··· Provided text ···

A good choice for emerging poetry fans.

READ REVIEW

I HAIKU YOU

This sweet collection of haiku captures special moments of friendship and appreciation from a child’s point of view.

Love is explored in its broadest sense as a cast of winsome, ethnically diverse children are featured in everyday activities such as making snow angels, riding a bicycle and sharing a purple Popsicle. The pale watercolor backgrounds provide a soft, cozy environment in which the children begin their day as a cardinal chirps outside a window or several friends gather around a campfire to toast marshmallows. Snyder chooses words familiar to new readers while keeping the imagery and language lively and fun. One poem focuses on the reunion of a child and pet: “wiggle-wag tail love, / sloppy-smoochy-poochy love, / true-furry-friend love!” Another addresses a nighttime comfort: “shiny mister moon— / your smile keeps me company / when the lights go out,” while still another celebrates a newfound friend: “you be my jelly, / i’ll be your peanut butter— / let’s stick together!” It appears the book’s design aims to make it accessible to new poets and readers. All the text is lowercase, and much of the punctuation is limited to dashes and exclamation points. And most importantly, each poem satisfies when read aloud.

··· Data excerpt ···

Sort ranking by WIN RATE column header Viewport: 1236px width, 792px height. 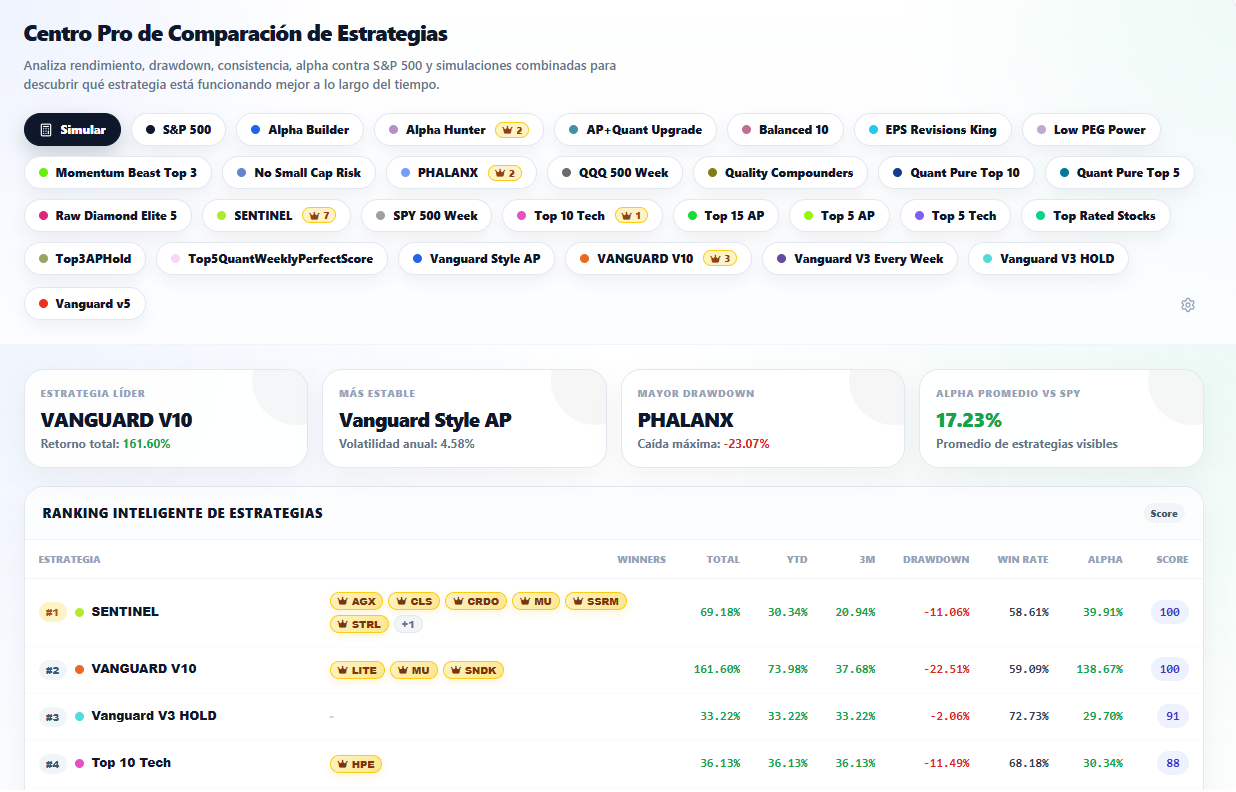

···

*Directions*
• a. List the everyday activities that the review above gives as examples of what the children are shown doing.
• b. Answer these questions using the review above.
(i) What bird chirps outside a window as the children begin their day?
(ii) To which punctuation marks is much of the book's punctuation limited?
(iii) In the poem celebrating a newfound friend, what does the speaker offer to be?
• c. Decide whether each statement agrees with the review above. Answer yes or no and quote the words from the review that decide it.
(i) All the text in the book is lowercase.
(ii) The book's backgrounds use bold, bright colors.
(iii) Snyder picks words that new readers know.

*The results*
• a.
making snow angels
riding a bicycle
sharing a purple Popsicle

• b.
(i) A cardinal.
(ii) Dashes and exclamation points.
(iii) Peanut butter.

• c.
(i) Yes: "All the text is lowercase"
(ii) No: "The pale watercolor backgrounds provide a soft, cozy environment"
(iii) Yes: "Snyder chooses words familiar to new readers"